A juventude também foi brindada em todo o corpus e para as mulheres acima de 40 (a partir de sua aparência), restou menos de 10% do espaço destinado às modelos. Verificamos, ainda, que sua presença ou estava associada a produtos anti-idade ou se justificava por serem famosas ou cumprirem papeis sociais. Essa associação agrava ainda mais a problemática, já que ao serem assim retratadas — muitas vezes em corpos que passaram por tratamento de imagem que os rejuvenesce —, estão inseridas em um discurso que não aceita o envelhecimento como natural. Desse modo, por mais que ambas as marcas proponham em seus comerciais que a beleza não tem idade e que a linha de cosmético é destinada a todas as mulheres, independentemente de sua faixa etária, no momento de escolher esses produtos as consumidoras passam necessariamente por catálogos que não as representam, tendo como referência mulheres jovens.
Ao adentrarmos aspectos fenotípicos étnico-raciais, nossa primeira conclusão é de que no conteúdo do corpus, englobando aqui as duas marcas, mulheres de pele clara são vistas como ideais de beleza. Algumas nuances são observadas, como tons de bronzeamento, rostos rosados, mas sempre posicionando-as como mulheres brancas. Não consideramos que uma presença de cerca de 15% de mulheres de pele escura no corpus seja sinal de mudança, especialmente em um país de maioria negra. Percebemos essa representação muito mais como uma lógica cotista, de inclusão a base de migalhas e de uma visibilidade controlada, do que realmente a consciência da importância em representar essas mulheres.
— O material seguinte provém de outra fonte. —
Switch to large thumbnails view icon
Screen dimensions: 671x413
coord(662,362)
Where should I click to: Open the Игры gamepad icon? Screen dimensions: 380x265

Esta mesma lógica se reflete na textura do cabelo, com preponderância do cabelo liso e pouca presença de cabelos crespos, sugerindo que a estética dos cabelos crespos não é a ideal. Mesmo em tempos de valorização da cultura e da estética negra, a lógica de branqueamento e de disciplinamento dos corpos negros ainda impera.
Por fim, concluímos que se há um espaço nestes catálogos onde visualizamos uma proposta de mudança no que concerne à representação da mulher, esse lugar é a capa. Sabemos da importância da capa como destaque, como primeiro lugar a ser visto e contemplado pelas potenciais consumidoras das marcas em questão. Nesta ceara, concluímos que a marca Avon Brasil está muito à frente da Natura. Se nas capas da Natura a maior pluralidade de representação é tímida, quando comparada ao conteúdo dos catálogos, no caso da Avon uma ruptura se faz presente. Ali, de fato, observamos a presença significativa de mulheres de pele escura e cabelos crespos na mesma proporção dos lisos, além de modelos plus size. Observamos, inclusive, que estas capas estão, em alguma medida, alinhadas aos comerciais da marca veiculados na mídia, com a presença das mesmas modelos estrelando ambos os conteúdos. Provavelmente contemplar a diversidade nas capas seja um movimento mais fácil, até no sentido logístico e mercadológico, do que alterar todo o conteúdo de catálogos, com imagens que, muitas vezes, se repetem provavelmente há anos.
Desse modo, a grande contribuição desta pesquisa é apresentar à sociedade e às próprias marcas uma análise quantitativa e uma interpretação qualitativa que possa gerar reflexão e impulsionar as marcas a repensarem a importância de uma representação plural, especialmente considerando a relevância de seus catálogos que proporcionam venda direta e se mostram principal contato entre marca e cliente. Acreditamos que as demandas da academia, de movimentos sociais, e da própria sociedade como um todo passam a ser ouvidas quando interesses mercadológicos são ameaçados.